* **Recorded data**

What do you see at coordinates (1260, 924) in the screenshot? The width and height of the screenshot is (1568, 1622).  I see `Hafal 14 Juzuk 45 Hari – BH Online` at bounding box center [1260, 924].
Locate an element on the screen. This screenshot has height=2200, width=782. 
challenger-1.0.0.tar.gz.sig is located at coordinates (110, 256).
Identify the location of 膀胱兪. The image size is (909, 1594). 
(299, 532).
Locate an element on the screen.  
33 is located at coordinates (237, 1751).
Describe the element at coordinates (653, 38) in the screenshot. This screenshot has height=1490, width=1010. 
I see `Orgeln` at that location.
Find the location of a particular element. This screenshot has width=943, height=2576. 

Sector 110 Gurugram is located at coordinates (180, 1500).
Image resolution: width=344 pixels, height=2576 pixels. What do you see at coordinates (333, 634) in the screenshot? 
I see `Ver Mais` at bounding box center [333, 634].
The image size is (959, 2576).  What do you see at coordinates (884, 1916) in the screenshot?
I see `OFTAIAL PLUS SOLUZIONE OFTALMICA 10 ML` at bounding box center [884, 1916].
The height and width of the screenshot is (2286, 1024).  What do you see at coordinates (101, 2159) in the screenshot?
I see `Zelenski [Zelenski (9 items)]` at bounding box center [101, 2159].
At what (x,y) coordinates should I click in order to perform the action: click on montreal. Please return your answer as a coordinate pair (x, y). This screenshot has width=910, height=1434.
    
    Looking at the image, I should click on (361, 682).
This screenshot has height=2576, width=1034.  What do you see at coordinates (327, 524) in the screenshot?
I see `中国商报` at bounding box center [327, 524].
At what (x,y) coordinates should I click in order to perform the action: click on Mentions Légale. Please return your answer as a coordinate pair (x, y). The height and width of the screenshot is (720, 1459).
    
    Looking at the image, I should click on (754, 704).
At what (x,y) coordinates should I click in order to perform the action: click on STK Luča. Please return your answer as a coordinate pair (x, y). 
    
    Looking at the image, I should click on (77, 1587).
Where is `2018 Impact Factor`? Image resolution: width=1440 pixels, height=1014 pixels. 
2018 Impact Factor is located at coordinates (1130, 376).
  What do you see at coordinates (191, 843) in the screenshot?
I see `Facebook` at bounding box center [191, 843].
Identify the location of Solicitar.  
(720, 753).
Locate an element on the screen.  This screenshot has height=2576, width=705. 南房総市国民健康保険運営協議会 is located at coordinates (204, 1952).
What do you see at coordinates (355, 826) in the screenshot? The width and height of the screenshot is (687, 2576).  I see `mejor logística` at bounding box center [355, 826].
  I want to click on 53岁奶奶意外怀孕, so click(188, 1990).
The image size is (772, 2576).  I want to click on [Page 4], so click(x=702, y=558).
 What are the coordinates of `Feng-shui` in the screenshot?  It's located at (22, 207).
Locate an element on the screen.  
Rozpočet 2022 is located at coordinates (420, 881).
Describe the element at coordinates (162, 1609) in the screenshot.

* **Instructions to follow**
Please return the lines above, from the first one through the line holding "at that location.", inclusive, reproducing each one without any change.

* **Reply**
What do you see at coordinates (1260, 924) in the screenshot? The width and height of the screenshot is (1568, 1622).  I see `Hafal 14 Juzuk 45 Hari – BH Online` at bounding box center [1260, 924].
Locate an element on the screen. This screenshot has height=2200, width=782. 
challenger-1.0.0.tar.gz.sig is located at coordinates (110, 256).
Identify the location of 膀胱兪. The image size is (909, 1594). 
(299, 532).
Locate an element on the screen.  
33 is located at coordinates (237, 1751).
Describe the element at coordinates (653, 38) in the screenshot. This screenshot has height=1490, width=1010. 
I see `Orgeln` at that location.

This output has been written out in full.